The records also show that this is not Judge Trocino's first administrative case. He was administratively sanctioned by this Court in A.M. No. RTJ-05-1936 wherein he was suspended for six months. There is also another pending case against Judge Trocino in A.M. No. No. 06-2416-RTJ for which he is charged with Bias and Partiality, Ignorance of the Law and Grave Oppression. Considering that Judge Trocino compulsorily retired from the service last 15 July 2006, he can no longer be suspended or dismissed.

Given the foregoing premises, this Court finds the imposition of the maximum amount of fine, P20,000.00, reasonable.

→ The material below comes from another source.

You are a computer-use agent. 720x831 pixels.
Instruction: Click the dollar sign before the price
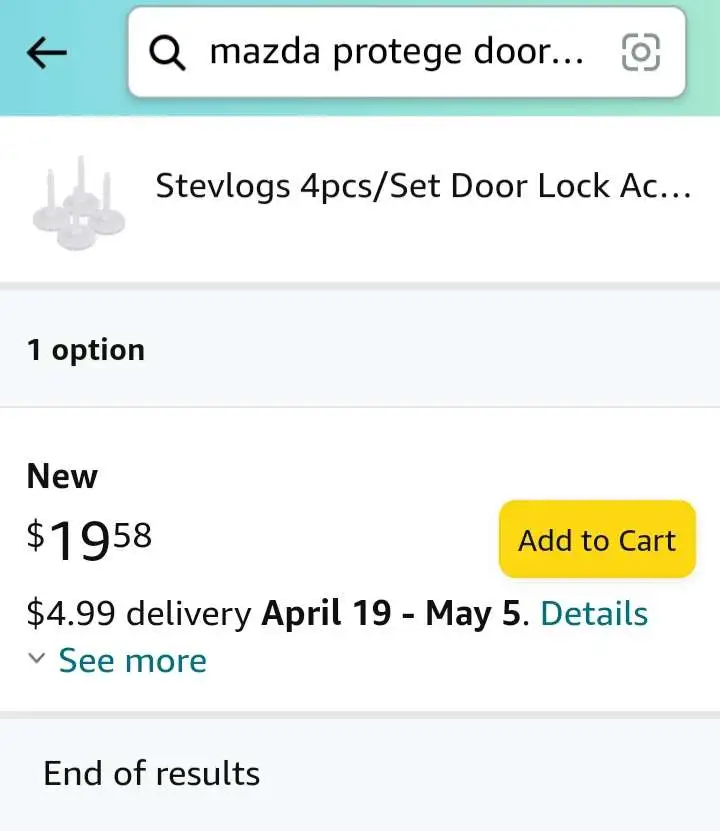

WHEREFORE, respondent Judge Henry J. Trocino is found LIABLE for undue delay in rendering judgment in Criminal Cases No. 796 and No. 810 and is hereby ordered to pay a FINE of Twenty Thousand (P20,000.00) Pesos to be deducted from his retirement benefits.


Ynares-Santiago, (Chairperson), Austria-Martinez, and Nachura, JJ., concur.

[1] Rollo, pp. 1-6.

[2] Id. 7-9.

[3] Id at 11-12.

[4] Id at 14-15.

[5] Id at 17-19.

[6] Id at 20-22.

[7] Id at 24-26.

[8] Id at 27-30.

[9] Id. at 46-49.

[10] 354 Phil. 698 (1998).

[11] Id. at 51-55.

[12] Id. at 55.

[13] Id. at 56.

[14] Id. at 57.

[15] Id.

[16] Gachon v. Devera, Jr., G.R. No. 116695, 20 June 1997, 274 SCRA 540, 548-549, citing Cf. Valdez v. Ocumen, 106 Phil. 929, 933 (1960) and Alvero v. De la Rosa, 76 Phil. 428, 434 (1946).

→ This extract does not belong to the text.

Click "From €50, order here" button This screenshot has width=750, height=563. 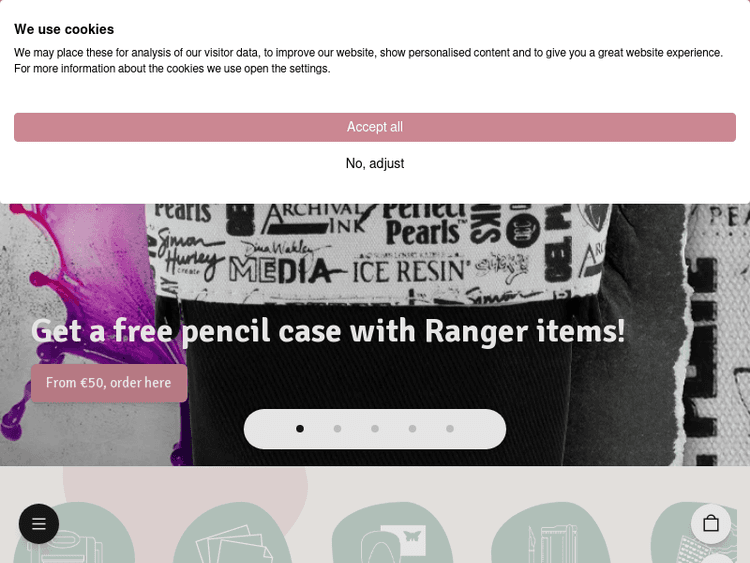109,383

[17] Re: Report on the Judicial Audit and Physical Inventory of the Cases in RTC-Br. 138, Makati City, 325 Phil. 111, 118 (1996).

[18] Office of the Court Administrator v. Javellana, A.M. No. RTJ-02-1737, 9 September 2004, 438 SCRA 1, 14.

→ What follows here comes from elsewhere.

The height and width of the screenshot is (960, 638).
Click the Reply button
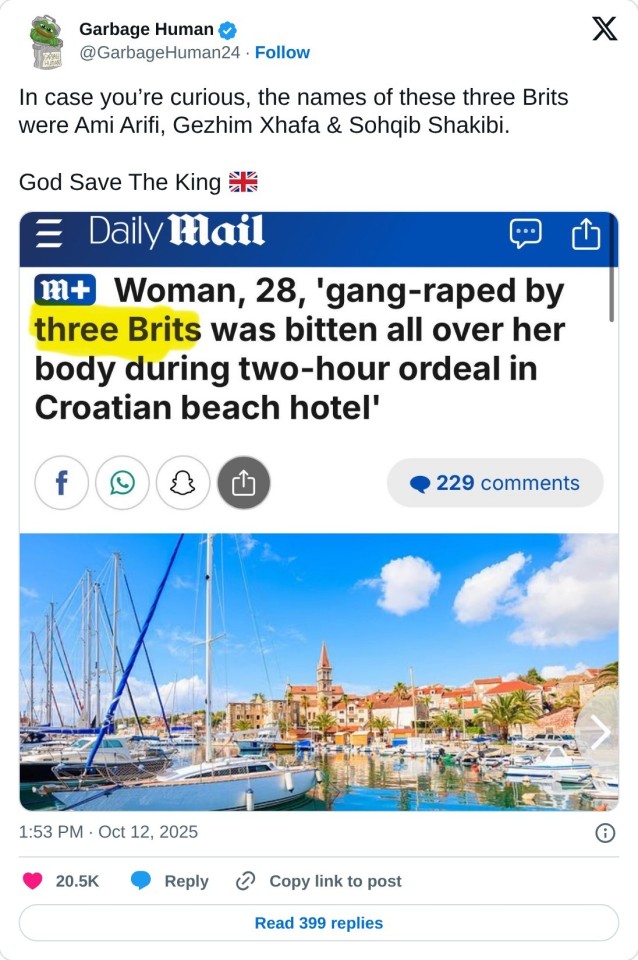point(170,881)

[19] Re: Cases Left Undecided by Judge Sergio D. Mabunay, RTC, Branch 24, Manila, supra note 10.

[20] As ruled in the case of Re: Cases Left Undecided by Judge Sergio D. Mabunay, RTC, Branch 24, Manila:

We take this opportunity to remind trial judges that once they act as presiding judges or otherwise designated as acting/assisting judges in branches other than their own, cases substantially heard by them and submitted to them for decision, unless they are promoted to higher positions in the judicial ladder, may be decided by them wherever they may be if so requested by any of the parties and endorsed by the incumbent. Presiding Judges through the Office of the Court Administrator. (id.)

[21] Re: Cases Left Undecided by Retired Judge Antonio E. Arbis, RTC Branch 48, Bacolod City, 443 Phil. 496, 501 (2003).

[22] Fernandez v. Hamoy, A.M. No. RTJ-04-1821, 12 August 2004, 436 SCRA 186, 190-191.

[23] Office of the Court Administrator v. Legaspi, A.M. No. RTJ-05-1893, 14 March 2006, 484 SCRA 584, 607-608, citing Re: Report on the Judicial and Financial Audit of RTC-Br.4, Panabo, Davao del Norte, 351 Phil. 1, 24-25 (1998).

[24] Española v. Panay, 319 Phil. 27, 31 (1995)

[25] Ruperto v. Banquerigo, 355 Phil. 420, 425 (1998).

[26] Report on the Judicial Audit Conducted in the Regional Trial Court of Iriga City, Branch 34, 381 Phil. 386, 390 (2000).

[27] Visbal v. Buban, 443 Phil. 705, 708 (2003).

[28] Hernandez v. De Guzman, 322 Phil. 65, 69 (1996).

[29] Guerrero v. Deray, 442 Phil. 85, 91-92 (2002).

[31] Re: Report of Deputy Court Administrator Bernardo T. Ponferada, Re: Judicial Audit Conducted in the RTC, Branch 26, Argao, Cebu, A.M. No. 00-4-09-SC, 23 February 2005, 452 SCRA 125, 133.

[32] Celino v. Judge Abrogar, 315 Phil. 305, 312 (1995).

[33] Report on the Judicial Audit conducted in RTC, Branches 29 and 59, Toledo City, 354 Phil. 8, 21 (1998).

[34] Zarate v. Balderian, 386 Phil. 1 (2000).